For recruitment agencies, this means that individuals have to be made aware that you have their data. Therefore, it is the responsibility of recruitment agencies to inform individuals that you have their data and how you will use it. Individuals will also have the right to make requests in order to find out what data is being processed and so, recruitment agencies will have 30 days to provide them with every piece of data that is being processes both in a hard or soft copy.

Recruitment Agencies and their GDPR Responsibilities

GDPR is made up of many different parts and not all of them apply to recruitment agencies. This highlights the importance of recruitment agencies understanding what is required of them in order to comply with the regulations.

Recruitment agencies will have to ensure that all data is kept up-to-date and that is kept for no longer than is required. They also have to have a legal basis for processing data with all data breaches being monitored and reported with 72 hours of being identified. There is also a significant importance surrounding the protection of data and that means that recruitment agencies are required to put the correct security precautions in place to prevent breaches. Along with this, recruitment agencies are required to put the correct measures in place to protect data and that relates to policies and training to ensure that the data protocols are followed.

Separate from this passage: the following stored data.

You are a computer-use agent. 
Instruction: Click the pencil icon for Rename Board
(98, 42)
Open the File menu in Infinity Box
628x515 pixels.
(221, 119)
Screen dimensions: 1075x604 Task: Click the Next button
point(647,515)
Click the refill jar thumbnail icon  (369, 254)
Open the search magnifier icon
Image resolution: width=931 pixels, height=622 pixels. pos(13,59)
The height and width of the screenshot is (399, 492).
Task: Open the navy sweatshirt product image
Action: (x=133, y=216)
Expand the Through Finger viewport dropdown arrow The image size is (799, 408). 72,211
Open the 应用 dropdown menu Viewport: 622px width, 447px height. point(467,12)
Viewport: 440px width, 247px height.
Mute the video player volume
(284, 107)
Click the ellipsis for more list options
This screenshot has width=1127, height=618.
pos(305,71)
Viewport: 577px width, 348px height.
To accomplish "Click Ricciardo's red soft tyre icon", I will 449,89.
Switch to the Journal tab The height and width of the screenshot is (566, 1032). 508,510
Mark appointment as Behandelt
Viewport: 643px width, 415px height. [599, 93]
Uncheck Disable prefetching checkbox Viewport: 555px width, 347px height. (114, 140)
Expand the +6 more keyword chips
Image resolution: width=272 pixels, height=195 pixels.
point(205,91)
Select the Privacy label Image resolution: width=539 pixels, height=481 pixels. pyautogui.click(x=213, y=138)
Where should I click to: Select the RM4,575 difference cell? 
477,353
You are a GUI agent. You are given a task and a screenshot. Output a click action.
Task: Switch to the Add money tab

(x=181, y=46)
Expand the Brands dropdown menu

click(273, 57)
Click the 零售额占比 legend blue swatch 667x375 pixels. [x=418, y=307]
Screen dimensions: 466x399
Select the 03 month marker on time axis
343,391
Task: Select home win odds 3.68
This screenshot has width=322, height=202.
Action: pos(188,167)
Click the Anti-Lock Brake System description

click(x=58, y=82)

What Do Recruitment Agencies Need to Do?

To remain compliant, recruitment agencies will be required to carry out regular audits in an attempt to assess any risks that you might create for others when you process their data, including that of candidates, clients and employees. These risks have to reduced by implementing data cleansing, safeguarding and relevant training. One very important aspect of remaining compliant is having the ability to demonstrate the steps you have taken and that will prove that you value, respect and protect the personal data that you possess.